══ PROVIDED TEXT ══
As described above, the distance between the upper margin 131 and the bottom surface 111 is substantially gradually reduced along the first direction d1. Each groove 122 extends along the second direction d2 and is formed on the upper margin 131. In this case, when milling the fins 130 along the first direction d1 by using the knife 32, the milling waste is easily removed and thus does not stuff the passage 132 between two fins 130.

Then, with reference to FIG. 7A, an upper casing 200 is provided. The upper casing 200 comprises an accommodating space 201. A liquid input 210 and a liquid output 220 are connected to the accommodating space 201.

The upper casing 200 is assembled to the base portion 110. The fins 130 are set in the accommodating space 201. As shown in FIG. 7B, the liquid input 210 and the liquid output 220 are at the opposite two ends of the fins 130. The upper casing 210 completely covers the base portion 110, but the disclosure is not limited this way. For example, as shown in FIG. 7C, the upper casing 200 can be assembled on the base portion 110 and partly covers the base portion 110.

In this embodiment, the upper casing 200 may be assembled to the base portion 110 by a solder, but the disclosure is not limited this way. When assembling the upper casing 200 to the base portion 110, the distance H23 between the upper margin 131 near the liquid input 210 and the bottom surface 111 is larger than the distance H22 between the upper margin 131 near the liquid output 220 and the bottom surface 111. More particularly, the upper margin 131 near the liquid input 210 is substantially attached to the upper casing 200.

With reference to FIGS. 7A and 7B, the heat exchanger 10 may be fabricated by the above mentioned process. The heat exchanger 10 comprises the base portion 110 and a plurality of fins 130. The base portion 110 has the bottom surface 111. The fins 130 are disposed in parallel on the side far away from the bottom surface 111. Each fin 130 has an upper margin 131 far away from the base portion 110. Furthermore, the distance between each upper margin 131 and the bottom surface 111 is substantially gradually reduced along the first direction. The upper margins 131 sunken to form at least one groove 122. Each groove 122 extends along the second direction d2 which intersects with the first direction d1. The first direction d1 is substantially perpendicular to the second direction d2. Furthermore, the upper margins may from approximately an oblique line or a broken line, but the disclosure is not limited this way.
═══
══ COLLECTED DATA ══
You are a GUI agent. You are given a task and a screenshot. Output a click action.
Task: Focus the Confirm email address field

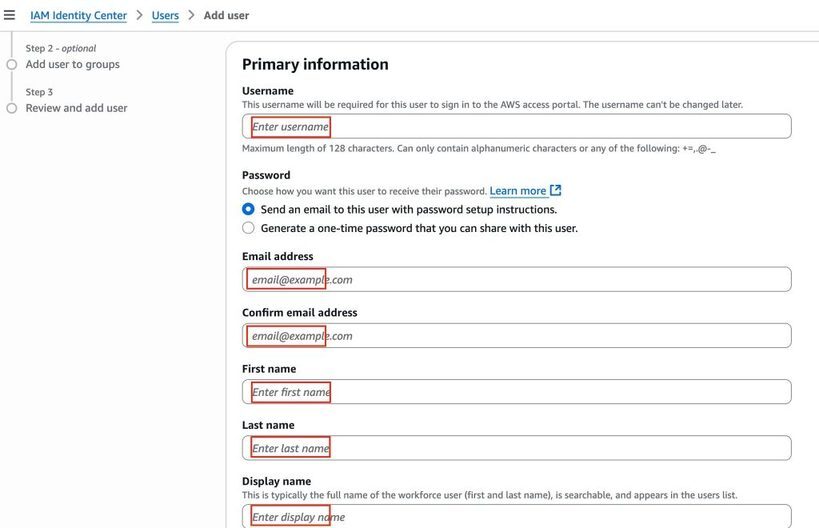517,336

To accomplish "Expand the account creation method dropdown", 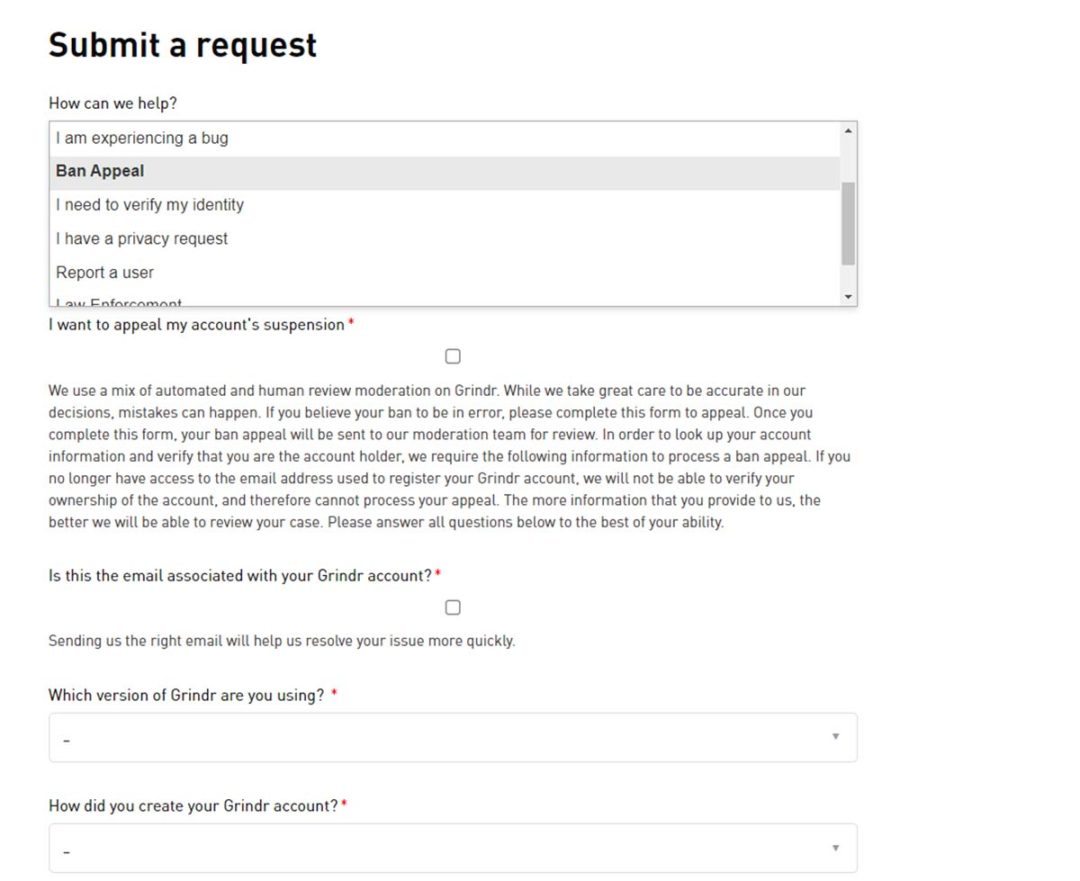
═══
# YOUR GOAL
Duplicate everything in the heat exchanger passage from "Then, with reference" down to "covers the base portion 110.". The material shown here comes from a separate source and has no connection to the heat exchanger passage.

# FINAL RESULT
Then, with reference to FIG. 7A, an upper casing 200 is provided. The upper casing 200 comprises an accommodating space 201. A liquid input 210 and a liquid output 220 are connected to the accommodating space 201.

The upper casing 200 is assembled to the base portion 110. The fins 130 are set in the accommodating space 201. As shown in FIG. 7B, the liquid input 210 and the liquid output 220 are at the opposite two ends of the fins 130. The upper casing 210 completely covers the base portion 110, but the disclosure is not limited this way. For example, as shown in FIG. 7C, the upper casing 200 can be assembled on the base portion 110 and partly covers the base portion 110.